2- İşlevsel Hizmet Bölgeleri

Hizmet sektörü içinde yer alan yönetim bölgeleri; sağlık, eğitim, pazarlama-ticaret, güvenlik, barınma-eğlence, ulaştırma-iletişim, rekreasyon-turizm faaliyetleriyle ilgili olarak belirlenen işlevsel bölgelerdir.

Hizmetlerin yurt geneline yayılışını sağlamak ve denetimini yapmak için yasalara bağlı kalarak oluşturulan devlet kurumları (Türkiye İstatistik Kurumu, Karayolları Genel Müdürlüğü, Devlet Su İşleri Genel Müdürlüğü, Devlet Meteoroloji İşleri Genel Müdürlüğü, Köy Hizmetleri Genel Müdürlüğü, Orman Genel Müdürlüğü, Türkiye Tarım Kredi Kooperatifleri Birliği) bulunmaktadır (Harita 2.2).

Harita 2.2 Meteoroloji Genel Müdürlüğü bölge haritası
Harita 2.2 Meteoroloji Genel Müdürlüğü bölge haritası

Hizmetlerin yönetim kurumlarından Meteoroloji Genel Müdürlüğü; meteorolojik verileri bilimsel araştırmalar ışığında ve en güvenilir şekilde sunan bir kurumdur.

Karayolları Genel Müdürlüğü, 18 bölge müdürlüğü ile ülkemizdeki kara yolları ağını tespit etmek ve bu ağdaki değişiklikleri hazırlamak gibi hizmetler verirken bir başka kurum olan Devlet Su İşleri Genel Müdürlüğü 26 bölge müdürlüğü ile ülkemizdeki bütün su kaynaklarının planlanması, yönetimi, geliştirilmesi ve işletilmesinden sorumlu, merkezî yönetim bütçesine tabi özel bütçeli yatırımcı bir kuruluştur (Görsel 2.1).

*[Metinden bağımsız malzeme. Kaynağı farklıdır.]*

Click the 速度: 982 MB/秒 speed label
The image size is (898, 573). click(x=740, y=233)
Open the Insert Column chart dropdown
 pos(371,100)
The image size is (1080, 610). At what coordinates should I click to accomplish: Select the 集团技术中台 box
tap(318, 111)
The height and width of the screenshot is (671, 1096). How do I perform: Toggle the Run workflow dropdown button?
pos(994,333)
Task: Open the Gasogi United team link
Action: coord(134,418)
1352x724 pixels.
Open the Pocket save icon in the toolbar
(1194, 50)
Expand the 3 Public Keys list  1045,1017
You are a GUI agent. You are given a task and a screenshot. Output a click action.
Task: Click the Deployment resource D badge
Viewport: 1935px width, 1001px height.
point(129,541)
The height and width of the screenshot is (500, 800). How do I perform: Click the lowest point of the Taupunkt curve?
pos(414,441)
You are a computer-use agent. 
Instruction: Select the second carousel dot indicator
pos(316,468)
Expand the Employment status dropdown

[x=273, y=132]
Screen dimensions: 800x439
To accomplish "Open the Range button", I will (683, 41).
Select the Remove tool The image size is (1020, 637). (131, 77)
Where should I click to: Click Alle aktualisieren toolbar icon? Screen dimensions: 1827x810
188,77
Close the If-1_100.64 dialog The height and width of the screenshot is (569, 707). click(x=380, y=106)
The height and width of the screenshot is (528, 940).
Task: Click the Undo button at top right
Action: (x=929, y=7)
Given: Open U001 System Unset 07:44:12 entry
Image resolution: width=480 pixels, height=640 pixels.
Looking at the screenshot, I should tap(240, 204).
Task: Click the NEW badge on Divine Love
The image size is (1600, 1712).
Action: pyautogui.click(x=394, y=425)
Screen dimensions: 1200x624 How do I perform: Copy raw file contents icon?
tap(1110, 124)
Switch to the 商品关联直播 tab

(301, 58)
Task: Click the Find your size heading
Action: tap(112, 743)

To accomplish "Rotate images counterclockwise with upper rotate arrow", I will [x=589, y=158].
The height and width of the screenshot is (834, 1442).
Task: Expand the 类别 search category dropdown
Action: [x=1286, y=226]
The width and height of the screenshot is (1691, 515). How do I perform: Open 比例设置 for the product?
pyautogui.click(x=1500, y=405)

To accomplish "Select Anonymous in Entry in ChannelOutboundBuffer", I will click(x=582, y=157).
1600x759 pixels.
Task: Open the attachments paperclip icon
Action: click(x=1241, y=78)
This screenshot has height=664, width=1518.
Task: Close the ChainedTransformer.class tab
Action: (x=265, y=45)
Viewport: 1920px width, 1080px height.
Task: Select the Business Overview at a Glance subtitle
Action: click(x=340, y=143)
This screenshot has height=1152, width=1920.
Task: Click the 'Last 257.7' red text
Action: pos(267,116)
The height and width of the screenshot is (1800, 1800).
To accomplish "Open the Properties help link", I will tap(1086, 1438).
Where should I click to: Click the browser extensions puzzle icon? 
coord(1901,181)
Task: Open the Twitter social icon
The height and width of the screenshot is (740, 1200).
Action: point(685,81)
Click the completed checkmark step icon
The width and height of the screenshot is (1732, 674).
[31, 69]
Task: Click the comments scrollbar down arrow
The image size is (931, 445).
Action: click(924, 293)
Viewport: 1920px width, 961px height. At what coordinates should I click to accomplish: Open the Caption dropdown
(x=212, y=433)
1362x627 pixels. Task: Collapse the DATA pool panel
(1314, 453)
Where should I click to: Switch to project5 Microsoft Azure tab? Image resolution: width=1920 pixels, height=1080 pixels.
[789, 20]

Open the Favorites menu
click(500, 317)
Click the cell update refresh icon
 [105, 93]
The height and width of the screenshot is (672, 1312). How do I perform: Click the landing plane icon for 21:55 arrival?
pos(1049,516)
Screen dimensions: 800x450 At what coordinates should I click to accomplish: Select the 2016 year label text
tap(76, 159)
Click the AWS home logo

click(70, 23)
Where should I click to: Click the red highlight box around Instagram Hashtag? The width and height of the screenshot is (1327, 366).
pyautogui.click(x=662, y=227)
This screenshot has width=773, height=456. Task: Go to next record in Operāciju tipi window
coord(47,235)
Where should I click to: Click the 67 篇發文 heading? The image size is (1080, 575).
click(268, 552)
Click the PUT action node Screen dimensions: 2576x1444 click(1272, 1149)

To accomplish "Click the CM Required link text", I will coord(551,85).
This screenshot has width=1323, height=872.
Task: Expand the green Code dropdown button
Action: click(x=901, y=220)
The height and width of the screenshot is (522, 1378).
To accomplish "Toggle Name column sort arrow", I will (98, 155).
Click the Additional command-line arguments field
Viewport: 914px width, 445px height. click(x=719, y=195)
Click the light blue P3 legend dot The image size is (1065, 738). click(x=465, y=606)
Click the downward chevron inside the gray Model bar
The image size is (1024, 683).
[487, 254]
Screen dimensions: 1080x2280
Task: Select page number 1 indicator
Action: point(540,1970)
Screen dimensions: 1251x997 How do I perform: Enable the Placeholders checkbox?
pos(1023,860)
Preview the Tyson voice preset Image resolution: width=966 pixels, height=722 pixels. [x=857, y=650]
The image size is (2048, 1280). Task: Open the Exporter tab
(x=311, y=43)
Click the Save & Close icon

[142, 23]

Görsel 2.1 Devlet Su İşleri tarafından yapımına 1983 yılında başlanan Atatürk Barajı 1992’de tamamlanmıştır.
Görsel 2.1 Devlet Su İşleri tarafından yapımına 1983 yılında başlanan Atatürk Barajı 1992’de tamamlanmıştır.

3- İşlevsel İstatistik Bölgeleri

Düzenli ve güvenilir bir biçimde tutulan istatistikler, ülkelerin gelişip kalkınabilmesi için yapılan planlamalarda önemli bir role sahiptir. İstatistiki verilerin kaynağını oluşturan coğrafi alanlar ve bilimsel araştırmalar ışığında devlet tarafından istatistiki bölgeler oluşturulur.

Türkiye İstatistik Kurumu (TÜİK) Türkiye’nin sosyoekonomik yapısı hakkında her türlü veriyi elde etme görevini üstlenir. TÜİK; istatistik bölge birimleri sınıflandırmasını, istatistik verilerin toplanmasını, bölgelere özel sosyoekonomik çözümlemelerin yapılması ve bölgesel politikaların sınırlarının çizilmesini sistematik bir şekilde yapar.

Ayrıca elde edilen verilerin Avrupa Birliği Bölgesel İstatistik Sistemi’ne uygun, karşılaştırmaya müsait ve tüm ülkeyi kapsayan bir yapıya sahip olması hedeflenmiştir (Görsel 2.2).

Görsel 2.2 Türkiye İstatistik Kurumu 26 bölge müdürlüğü ile hizmet vermektedir.
Görsel 2.2 Türkiye İstatistik Kurumu 26 bölge müdürlüğü ile hizmet vermektedir.

22 Eylül 2002 tarihli 2002/4720 sayılı Bakanlar Kurulu kararı ile “Avrupa Birliği Bölgesel İstatistik Sistemi” adıyla yürürlüğe konan istatistik bölge birimleri sınıflandırmasında illerin her biri “Düzey 3” olarak adlandırılmıştır. Coğrafi, ekonomik, sosyal ve kültürel açıdan birbirine benzeyen komşu iller ise ekonomik etki alanları ve nüfus miktarları baz alınarak “Düzey 2” ve “Düzey 1” olarak sınıflandırılmıştır (Harita 2.3).

Harita 2.3 Düzey 1 olarak belirlenmiş Türkiye’nin büyük istatistik bölgeleri
Harita 2.3 Düzey 1 olarak belirlenmiş Türkiye’nin büyük istatistik bölgeleri

4- İşlevsel Plan (Proje) Bölgeleri

Bölgeler arası kalkınma farklılıklarının giderilmesinde bölgesel planlama yaklaşımı kullanılmış ve önemli sonuçlar elde edilmiştir. Bölgesel kalkınma planlarının temel amacı; bölgedeki ekonomiyi canlandırmak, yatırımları artırmak ve bölge halkının ekonomik, sosyal ve kültürel kalkınmaya katılmasını sağlamaktır.